Bug 277476 - graphics/drm-515-kmod: amdgpu periodic hangs due to phys contig allocations
Summary: graphics/drm-515-kmod: amdgpu periodic hangs due to phys contig allocations
Status: New
Alias: None
Product: Ports & Packages
Classification: Unclassified
Component: Individual Port(s) (show other bugs)
Version: Latest
Hardware: Any Any
: --- Affects Only Me
Assignee: freebsd-x11 (Nobody)
URL:
Keywords:
Depends on:
Blocks:
 
Reported: 2024-03-04 14:12 UTC by Josef 'Jeff' Sipek
Modified: 2024-04-06 14:22 UTC (History)
4 users (show)

See Also:
linimon: maintainer-feedback? (x11)


Attachments

Note You need to log in before you can comment on or make changes to this bug.
Description Josef 'Jeff' Sipek 2024-03-04 14:12:20 UTC
Two weeks ago I replaced an ancient nvidia graphics card with an AMD RX580 card to run open source drivers. Everything works fine most of the time, but occasionally the system hangs for a few seconds (5-10, usually).  The longer the system has been up, the worse it gets.

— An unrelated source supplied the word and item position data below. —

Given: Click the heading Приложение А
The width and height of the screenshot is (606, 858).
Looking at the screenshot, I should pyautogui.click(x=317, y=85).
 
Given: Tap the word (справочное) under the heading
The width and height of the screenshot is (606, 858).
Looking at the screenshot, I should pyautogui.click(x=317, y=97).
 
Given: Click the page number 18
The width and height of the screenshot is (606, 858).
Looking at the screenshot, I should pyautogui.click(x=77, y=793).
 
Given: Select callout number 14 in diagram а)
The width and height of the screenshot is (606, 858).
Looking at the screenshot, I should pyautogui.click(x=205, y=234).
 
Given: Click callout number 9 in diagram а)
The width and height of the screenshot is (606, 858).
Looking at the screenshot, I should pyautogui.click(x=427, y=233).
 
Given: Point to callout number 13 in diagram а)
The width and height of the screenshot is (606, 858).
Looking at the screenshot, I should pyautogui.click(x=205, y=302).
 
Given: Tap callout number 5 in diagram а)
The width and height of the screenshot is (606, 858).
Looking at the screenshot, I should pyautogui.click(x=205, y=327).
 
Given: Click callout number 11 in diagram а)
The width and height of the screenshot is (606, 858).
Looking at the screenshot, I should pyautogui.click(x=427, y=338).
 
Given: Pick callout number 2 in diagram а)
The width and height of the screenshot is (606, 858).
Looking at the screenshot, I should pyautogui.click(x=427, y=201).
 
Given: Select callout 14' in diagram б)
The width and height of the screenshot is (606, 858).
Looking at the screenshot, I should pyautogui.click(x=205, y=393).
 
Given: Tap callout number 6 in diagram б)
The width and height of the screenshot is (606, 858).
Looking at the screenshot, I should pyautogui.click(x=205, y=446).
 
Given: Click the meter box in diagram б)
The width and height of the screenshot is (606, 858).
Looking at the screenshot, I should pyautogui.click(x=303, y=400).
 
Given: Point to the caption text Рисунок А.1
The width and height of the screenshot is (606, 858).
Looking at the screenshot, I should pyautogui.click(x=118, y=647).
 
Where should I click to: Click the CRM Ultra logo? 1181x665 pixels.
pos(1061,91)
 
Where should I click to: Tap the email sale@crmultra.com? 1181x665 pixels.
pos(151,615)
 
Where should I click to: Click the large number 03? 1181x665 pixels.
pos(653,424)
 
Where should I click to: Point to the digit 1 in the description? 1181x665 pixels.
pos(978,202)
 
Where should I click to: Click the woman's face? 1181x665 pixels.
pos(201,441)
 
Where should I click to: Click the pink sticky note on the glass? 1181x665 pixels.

Digging into it a bit, it is because userspace (it always looks like X) does an ioctl into drm which then tries to allocate a large-ish piece of physically contiguous memory.  This explains why it gets worse as uptime increases (free physical memory fragmentation) and when running firefox (the most memory hungry application I use).  I know nothing about graphics cards, the software stack supporting them, or the linux kernel API compatibility layer, but clearly it'd be beneficial if amdgpu/drm/whatever could make use of *virtually* contiguous pages or some kind of allocation caching/reuse to avoid repeatedly asking the vm code for physically contiguous ranges.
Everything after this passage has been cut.